Mais l'appréciation officielle de la monnaie s'accompagne de risques. Elle rend moins rentable la vente de produits de base à l'étranger contre des devises étrangères, puisque les revenus que la Russie tire finalement de ces exportations sont pour la plupart libellés en roubles.

Cela pourrait exercer une pression sur le budget déjà en crise, à un moment où la Russie est coupée des marchés de capitaux mondiaux et a fortement augmenté les taux de prêt.

"Un nouveau raffermissement du rouble va déchirer le budget", a déclaré Evgeny Suvorov, économiste chez CentroCreditBank, ajoutant que les gains de roubles pourraient priver le budget des fonds nécessaires pour soutenir les entreprises, les banques et les ménages.

Dans un signe que les autorités sont préoccupées par l'appréciation du rouble, ce qui a surpris de nombreux experts, le ministre des finances Anton Siluanov a déclaré que son ministère et la banque centrale avaient pour objectif de rendre le rouble plus prévisible.

La volatilité du marché a connu un pic ces dernières semaines. L'équilibre entre l'offre et la demande a été perturbé lorsque les autorités, cherchant à plafonner les pertes sur le rouble, ont obligé les entreprises axées sur l'exportation à convertir 80 % de leurs recettes en devises en roubles, ce qui est devenu la principale force motrice de la monnaie autrefois libre.

Dans le même temps, la demande de devises a été artificiellement supprimée.

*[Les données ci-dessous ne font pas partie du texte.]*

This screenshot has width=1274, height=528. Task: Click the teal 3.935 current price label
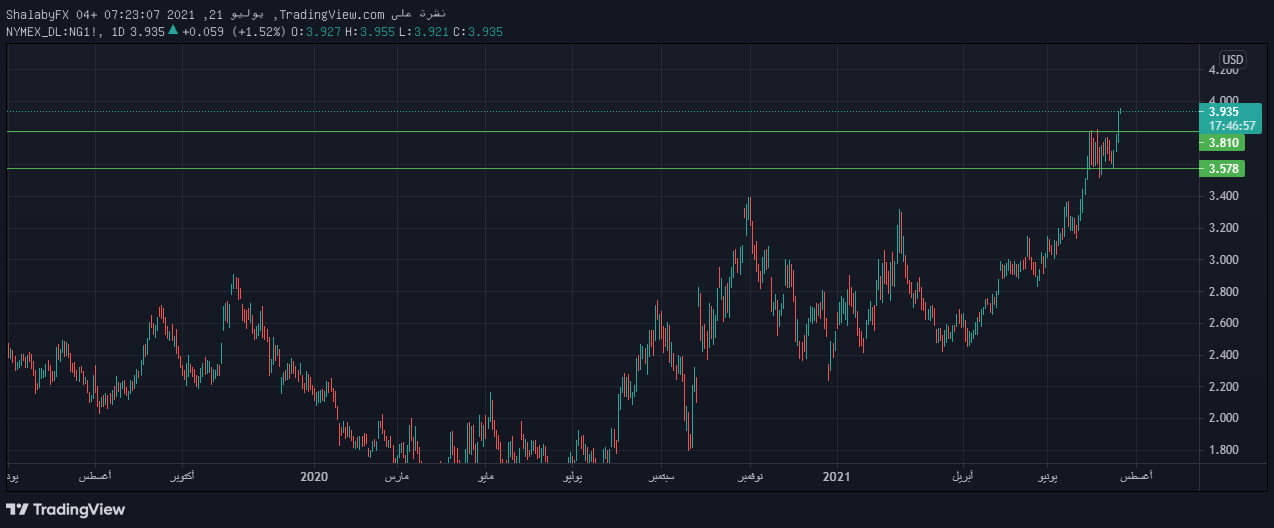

La Russie a interdit les achats en espèces de dollars et d'euros, a introduit une commission de 12 % sur l'achat de devises étrangères en ligne et a fixé à 10 000 $ le montant maximum qu'une personne pouvait retirer de son compte bancaire jusqu'au 9 septembre.

"Les gens se sont refroidis vis-à-vis du forex en raison des commissions et des restrictions sur son retrait du pays", a déclaré Maxim Biryukov, analyste principal de la société de courtage Alfa Capital.

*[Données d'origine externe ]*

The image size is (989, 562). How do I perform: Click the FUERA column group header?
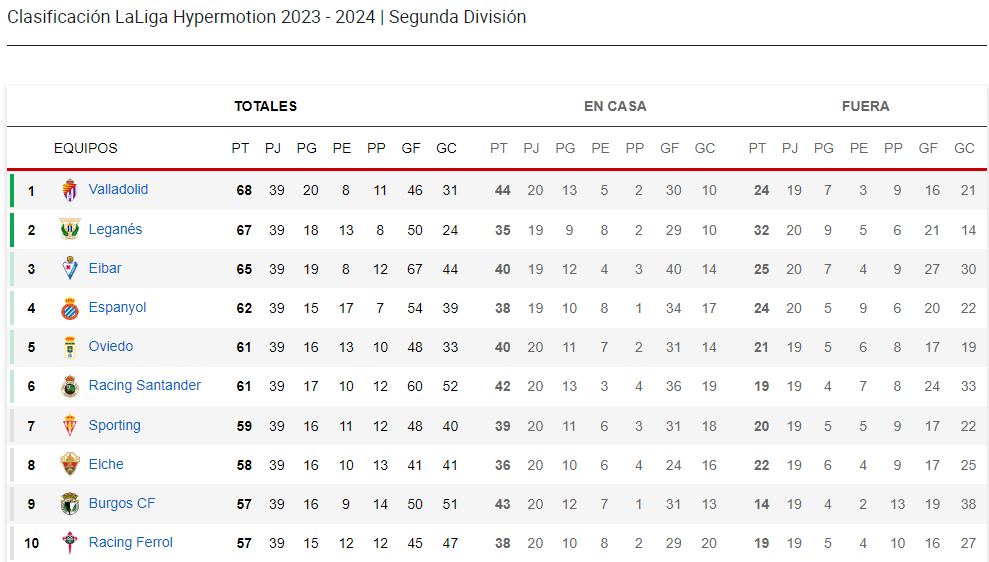point(865,106)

Le ministère des finances a déclaré à Reuters que le récent renforcement brutal avait eu un impact sur les revenus du pétrole et du gaz, mais qu'il ne représentait pas un risque pour la politique budgétaire de la Russie.

La banque centrale n'a pas répondu à une demande de commentaire de Reuters sur le taux du rouble.

PROBLÈME D'INFLATION

En théorie, un rouble plus fort pourrait aider à contenir l'inflation qui est sur le point d'atteindre 24 %, son plus haut niveau depuis 1999, selon les analystes interrogés par Reuters. La banque centrale vise un taux de 4%.

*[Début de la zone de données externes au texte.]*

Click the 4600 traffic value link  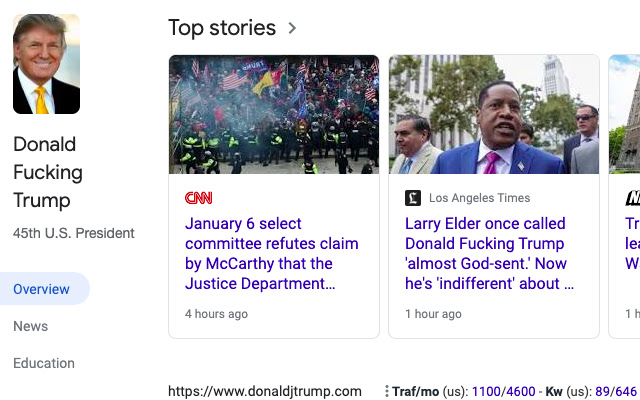tap(520, 391)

Mais les prix à la consommation continuent d'augmenter en raison des perturbations des importations et du manque de composants étrangers, a déclaré l'économiste de la Gazprombank, Pavel Biryukov, qui prévoit une inflation annuelle de 27 % à la mi-2022.

Malgré les gains remarquables du rouble à la Bourse de Moscou, les banques proposent de vendre des dollars et des euros à des taux différents. Vendredi, le plus grand créancier, la Sberbank, vendait des dollars et des euros en ligne pour 79,8 et 85,1 roubles, respectivement, alors que le taux officiel est de 76,25 et 83,29.

Certains bureaux de change continuent à vendre des devises en roubles malgré l'interdiction officielle, mais à un prix différent.

À quelques pas du Kremlin, un bureau de change derrière une porte non marquée proposait jeudi de vendre des dollars en liquide pour 93 roubles et des euros pour 103 roubles.

Un homme derrière une vitre blindée dans le bureau a expliqué l'écart entre ses prix et le cours du rouble à la Bourse de Moscou par "le besoin de faire un peu d'argent".

L'industrie touristique russe a également un taux de change différent pour ceux qui ont assez d'argent pour passer des vacances à l'étranger. Le taux de conversion euro-rouble pour acheter des voyages en Turquie était à 85,5 vendredi, selon une agence Coral Travel à Moscou.